The first tests involving animal payloads began with the U.S. Army's launch of domesticated V2s (read: captured from the Third Reich and demilitarized) in the late 1940s. One of the things learned from these flights was that mammals could survive spaceflight. Another thing learned was that mice are a lot more resistant to a sudden stop at the end of the flight than primates. All of the primates on these missions were named “Albert” (probably for the same reason animals raised for the table tend to be anonymous—you don't name your breakfast).

Over on the other side of the hill, the Soviets preferred dogs as passengers. Not having opposable thumbs, the feeling was that they tended to be less trouble to deal with. There is the story that one of the dogs went AWOL* a day before its scheduled launch. A stray found near the base's canteen was grabbed and substituted (lending a whole new meaning to “dog robber”**). One of the puppies from a dog the Soviets had orbited was given to President John F. Kennedy's daughter, Caroline, during a brief warm spot in the Cold War.
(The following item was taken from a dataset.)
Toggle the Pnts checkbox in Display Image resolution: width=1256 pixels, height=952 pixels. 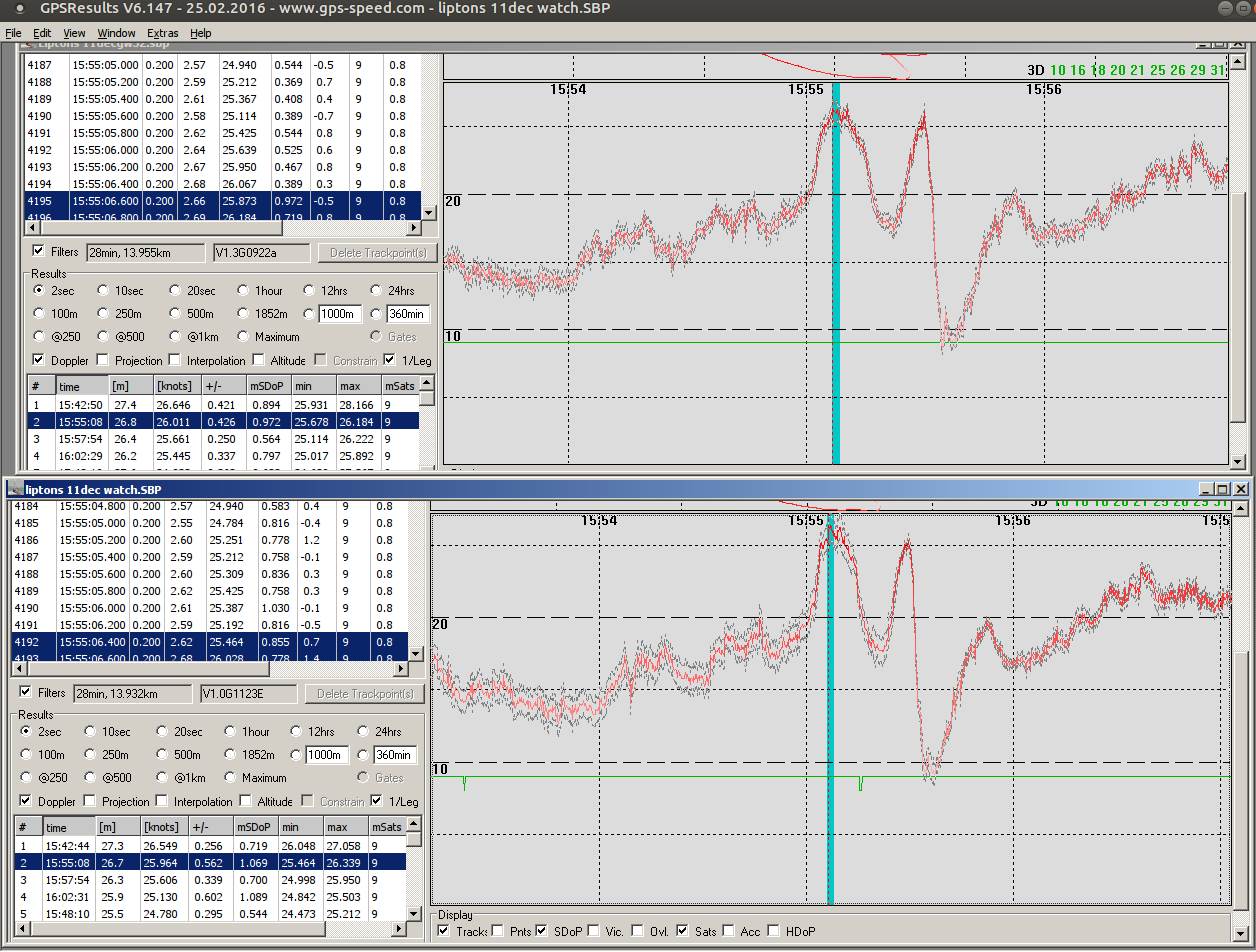pos(497,931)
The subject of the photo op with the captain of the recovery ship USS Donner, Ham, was born and captured in Cameroon in 1956 and purchased in Florida by the Air Force. Like Patrick McGoohan in the TV show, “The Prisoner,” Ham's official name was a number, 65, though the staff referred to him as, “Chop Chop Chang.” It was felt that losing a named chimp on a flight would be bad publicity.

He trained for his mission at Holloman Air Force Base. Training involved learning to push a lever within five seconds of seeing a blue light. If he preformed correctly, he received a banana pellet; if he didn't, what's described as a “mild” shock was administered to the soles of his feet. He would be the first biological payload that would be required to preform a function while in flight.
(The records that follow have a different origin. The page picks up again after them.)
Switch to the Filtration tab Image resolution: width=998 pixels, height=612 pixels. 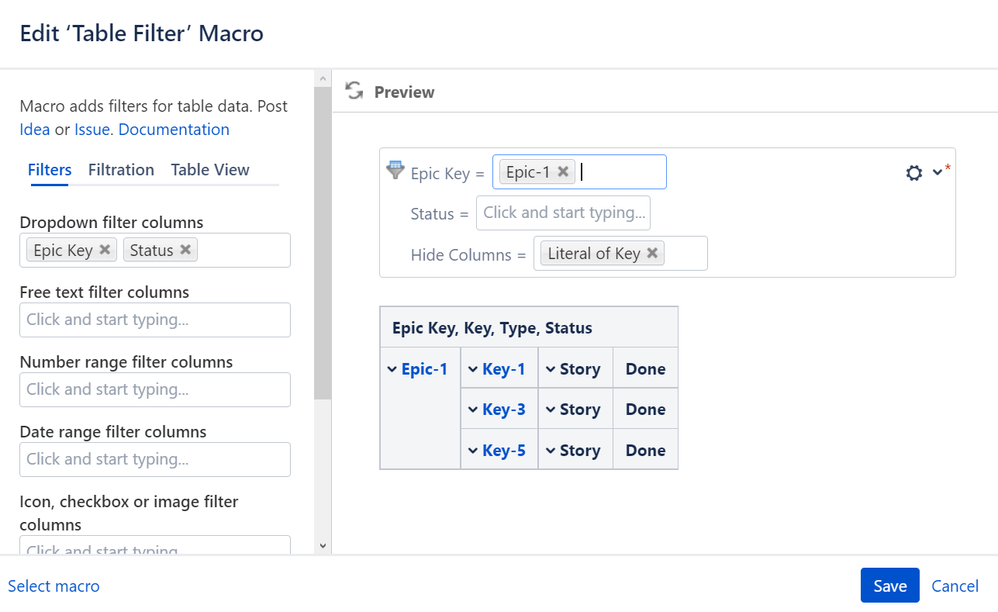(x=121, y=170)
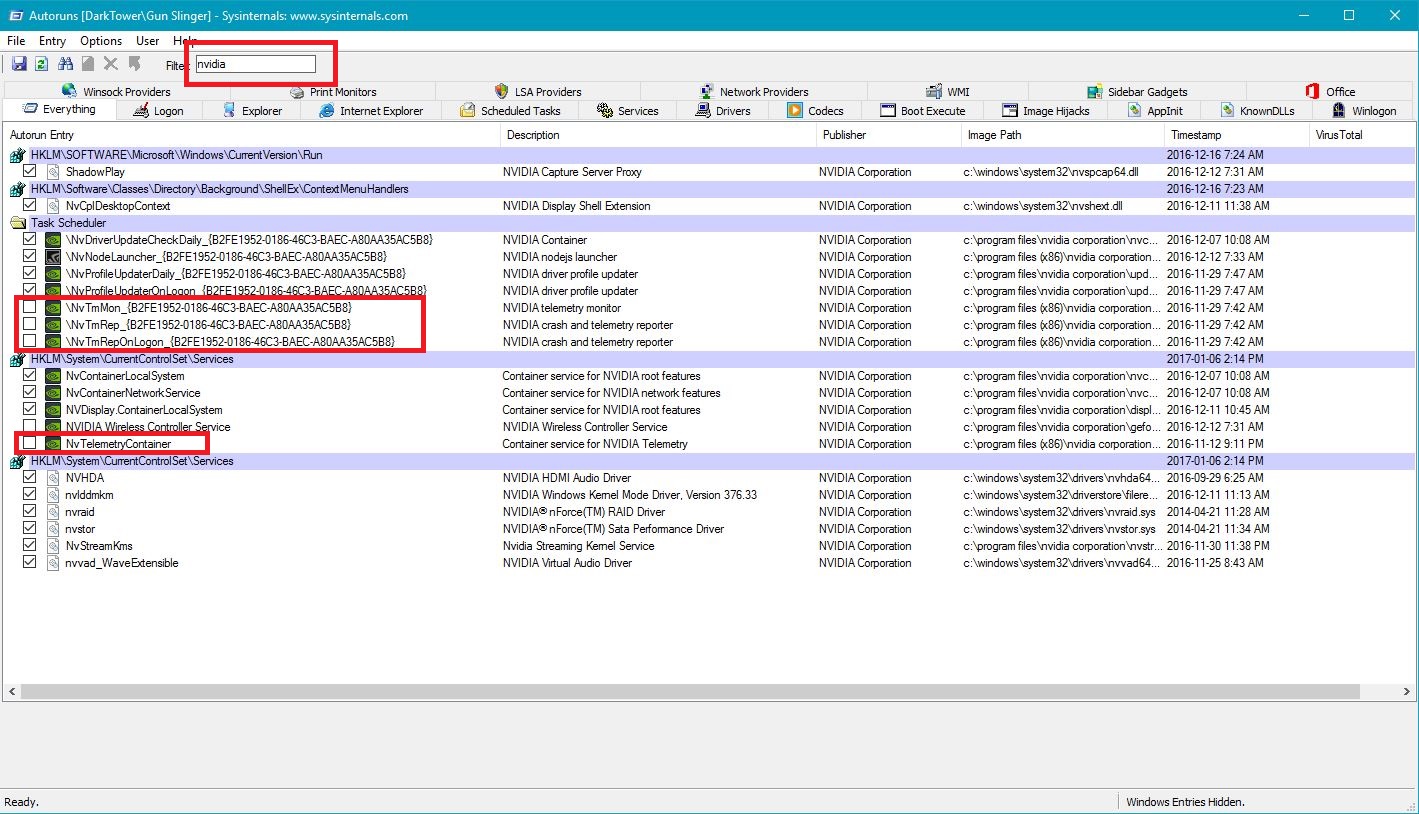Viewport: 1419px width, 814px height.
Task: Click the Jump to Entry toolbar icon
Action: pos(134,64)
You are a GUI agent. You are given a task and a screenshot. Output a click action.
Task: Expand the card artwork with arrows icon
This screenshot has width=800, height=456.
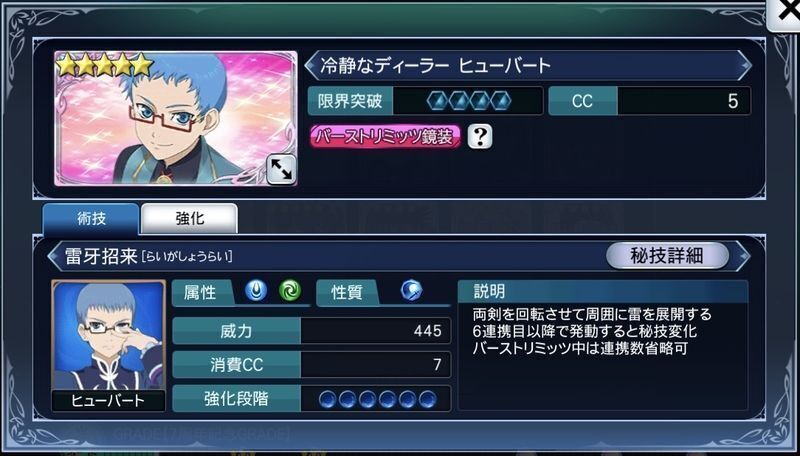click(281, 169)
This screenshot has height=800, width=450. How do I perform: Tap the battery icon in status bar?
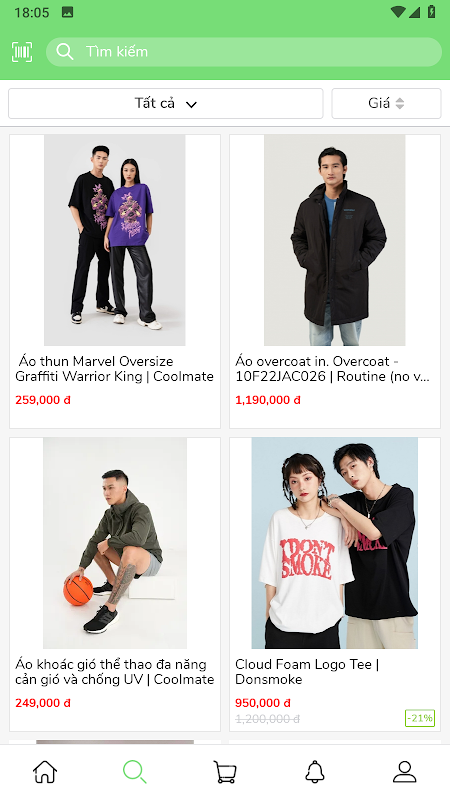432,12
Ham became “Ham” with his successful suborbital flight aboard Mercury-Redstone 2 on 31 January 1961. His new name was an acronym for Holloman Aerospace Medical Center. During the flight, his vital signs and lever pushing were monitored with the result that his functioning was only slowed by a fraction of a second. This suggested that humans could also readily preform tasks during spaceflight. The only untoward happening while in flight was a partial cabin depressurization, which was successfully handled by his space suit. After 16 and a half minutes, the Mercury capsule splashed down in the Atlantic and was recovered by the Donner. On examination, Ham's only injury was found to be a bruised nose. The handshake and photo with the skipper followed.

After the flight, Ham lived at the National Zoo in DC for 17 years before ending his days at age 26 at the North Carolina Zoo at Asheboro. His remains, minus his skeleton, are buried beneath a memorial plaque at the New Mexico Museum of Space History at Alamogordo. His skeleton is in the collection at the Armed Forces Institute of Pathology's National Museum of Heath and Medicine in Silver Spring, Maryland.

The next Mercury capsule would carry Alan Shepard on the first American manned suborbital flight.

* AWOL—Absent WithOut Leave

** ”dog robber”--military slang for an officer's servant, normally called an orderly or batman depending on the army.